▶ **Work required**: Give back the lines of the entries below exactly as written, from the first line to the line holding "You are a GUI", both included, with the pictures omitted.

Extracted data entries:
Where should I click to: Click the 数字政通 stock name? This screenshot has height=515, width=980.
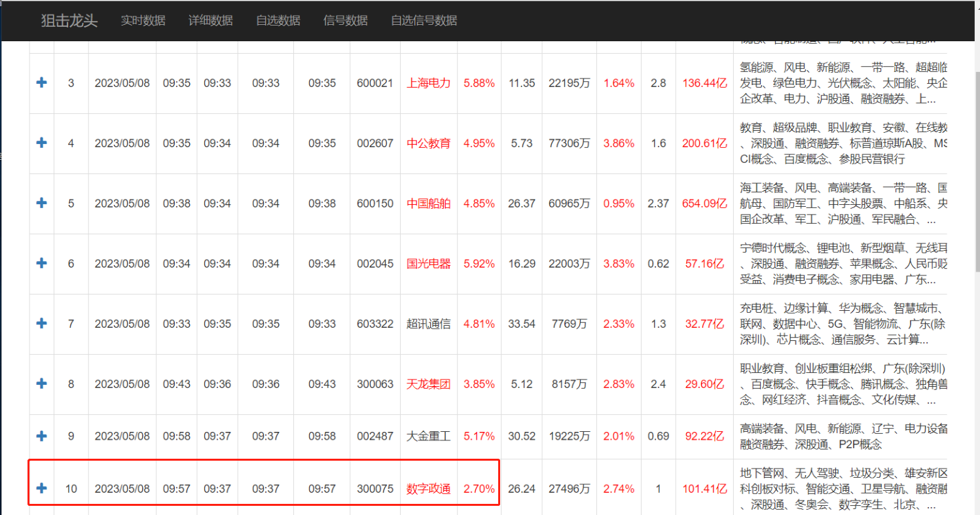point(428,489)
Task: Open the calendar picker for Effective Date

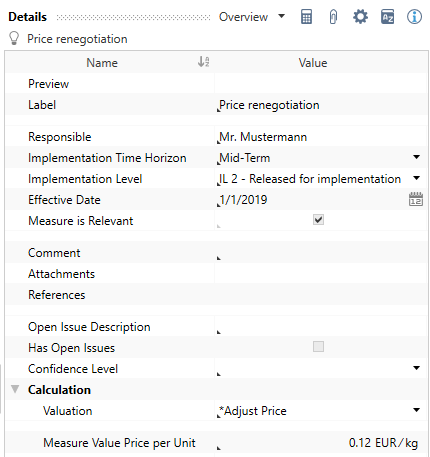Action: tap(416, 199)
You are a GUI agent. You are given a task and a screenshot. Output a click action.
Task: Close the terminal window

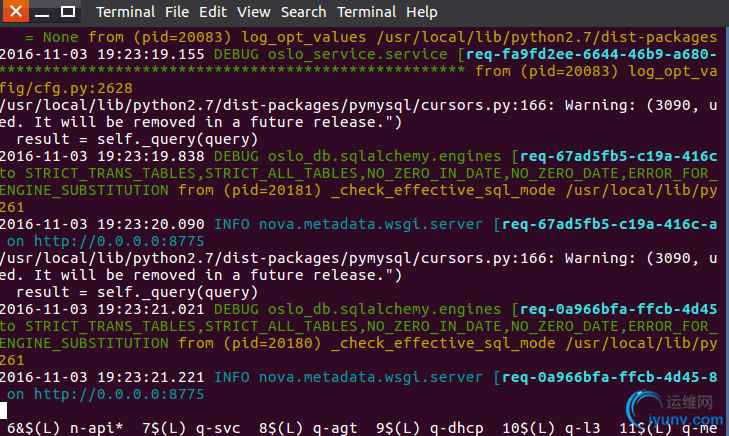[x=13, y=13]
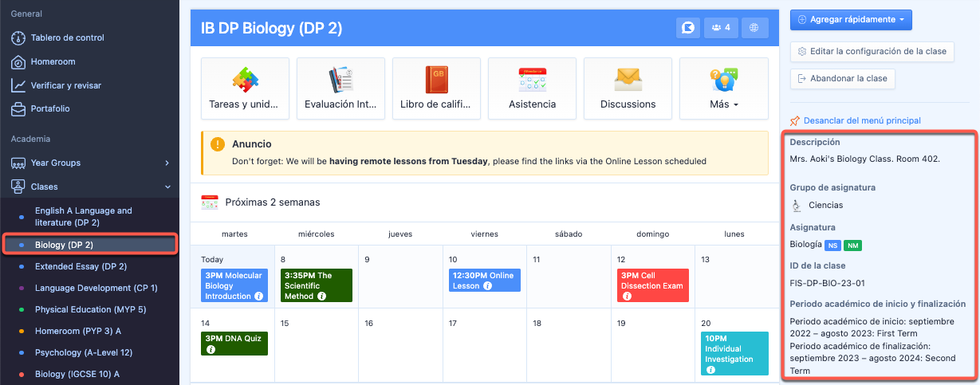This screenshot has height=385, width=980.
Task: Click the globe icon in class header
Action: click(754, 28)
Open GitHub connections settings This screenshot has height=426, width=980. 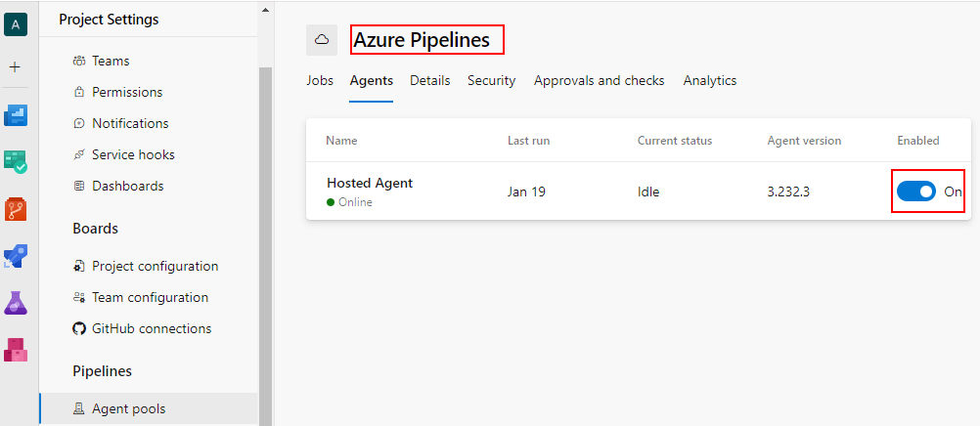pyautogui.click(x=152, y=328)
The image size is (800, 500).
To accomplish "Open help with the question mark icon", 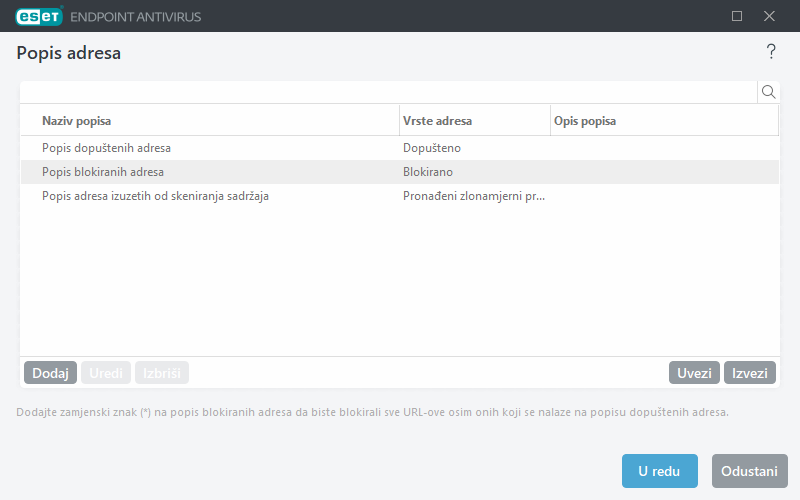I will click(x=770, y=52).
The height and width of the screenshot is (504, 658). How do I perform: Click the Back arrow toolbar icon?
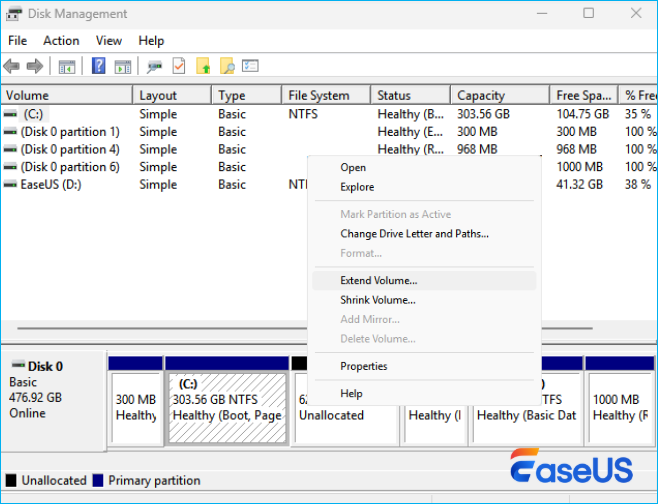coord(12,67)
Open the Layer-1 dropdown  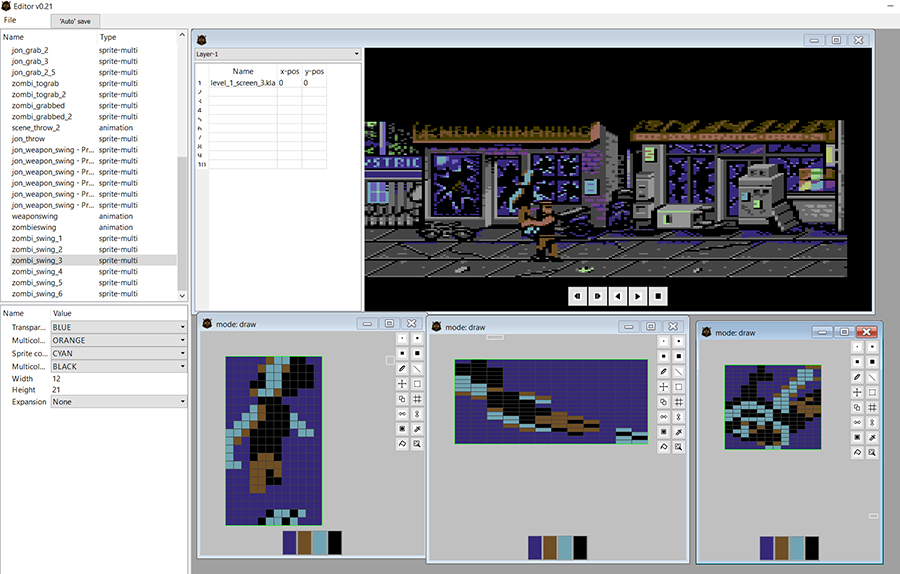click(277, 54)
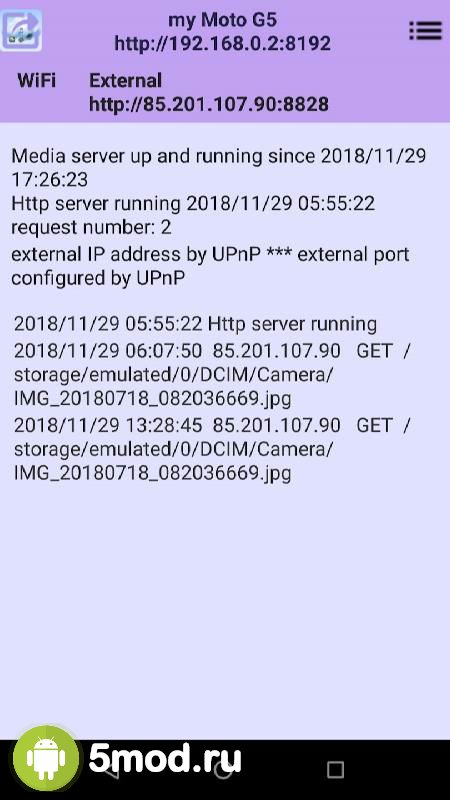
Task: Select the 05:55:22 Http server running log entry
Action: 195,324
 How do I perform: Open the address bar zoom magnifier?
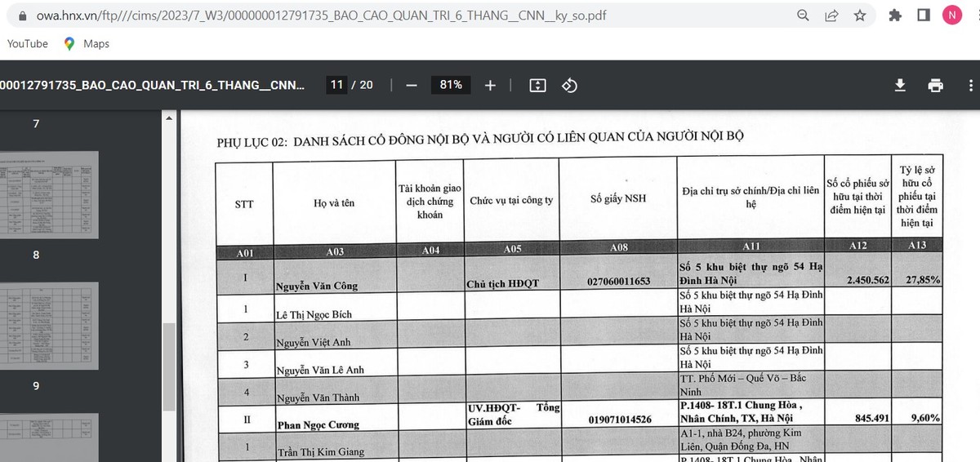click(x=804, y=16)
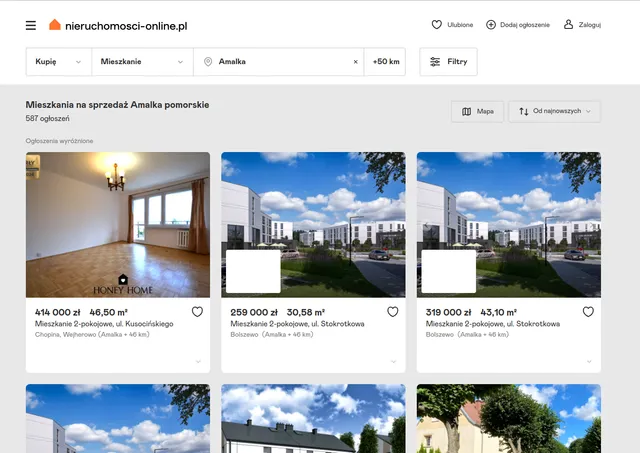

▶ **Task response**:
Where should I click to: Click the 数字政通 stock name? This screenshot has height=515, width=980.
point(428,489)
Task: Open the calendar picker for Effective Date

Action: tap(416, 199)
You are a GUI agent. You are given a task and a screenshot. Output a click action.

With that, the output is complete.